Ask HN: Experience with pen names or aliases? - olliequeen

I've just been discharged from a government job, however my problem is within the terms of the contract I am not allowed to have any online presence using my real name for the next five years (I was working in digital intelligence, it's complicated).
So I am now online using a pen name of sorts and am looking to start my own company, my only issue is I don't want a split identity I don't want to have to be one person offline and one person online. I want to start the company now as I need to sustain an income.
Does anyone have any experience trading under a pen name, how do you introduce yourself etc and what do you do when it comes to invoicing etc.<p>I realise this is a bit of an odd question but you guys seem to be one of the more rational sources on the internet that could help me out with this predicament.
======
noahc
IANAL.

I think we'll actually see more and more pen names and aliases as people try
to brand themselves.

Basically, just pick a name and go with it. I have mrnoahc.com and noahc.net.
I want to brand my self as one of those two.

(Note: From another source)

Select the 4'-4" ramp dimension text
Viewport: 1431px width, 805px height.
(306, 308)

I think mrnoahc is better,
because it's almost always available as compared to noahc.

Either way, buy the domain ending in .com that you want and you'll probably
end up towards the top of search results. It shouldn't be too hard to get the
top result for mrnoahc or technologysteve.com or something of that effect.

Not sure what 'online presence' means, but once you brand your self as
something just run with it and introduce your self as Noah of MrNoahC fame if
you want people to know your first name before a speech or something. I would
suggest staying away from names like floppyRabbitLover and HairyLemonBalls for
branding purposes, but depending on your purposes it might work.

------
TeHCrAzY
It's an aside, but I hope they were paying you a huge amount of money to
restrict your activities so severely, for such a long time.

------
AngryParsley
_I am not allowed to have any online presence using my real name for the next
five years (I was working in digital intelligence, it's complicated)._

This confuses and intrigues me. What does an "online presence" mean? Can you
have a personal website? A Facebook account? An e-mail address? Did you accept
these terms when you started or were you given the restriction when leaving?
Are the consequences of breaking the contract civil or criminal? If you
legally change your name, can you use that new name online before the 5 years
are up?

It doesn't make any sense. How do they expect to recruit talented people with
such a restriction? The mind boggles.

------
staunch
Ask a lawyer (if you haven't). Perhaps these restrictions aren't actually
binding/enforceable. Definitely worth double checking.

------
newyorker
I have a friend who had the same name as his boss, so he would have to use an
alias whenever he spoke with customers, so customers wouldn't get mixed up
with who they are talking to.

Its probably easier than you think to get used to an alias, but I don't know
how it would work in terms of the legal name to use on your corp. papers.

------
Semiapies
Would incorporating - or alternately getting a DBA - satisfy those terms?

<http://en.wikipedia.org/wiki/Doing_business_as>

------
pasbesoin
I've heard there are issues with regard to copyright (I seem to recall advice
to register a pen name with the U.S. Copyright Office,with respect to the more
traditional "ink on bound paper" environment), but I don't know the details.

Would any of our more legal minded folks have a comment on this?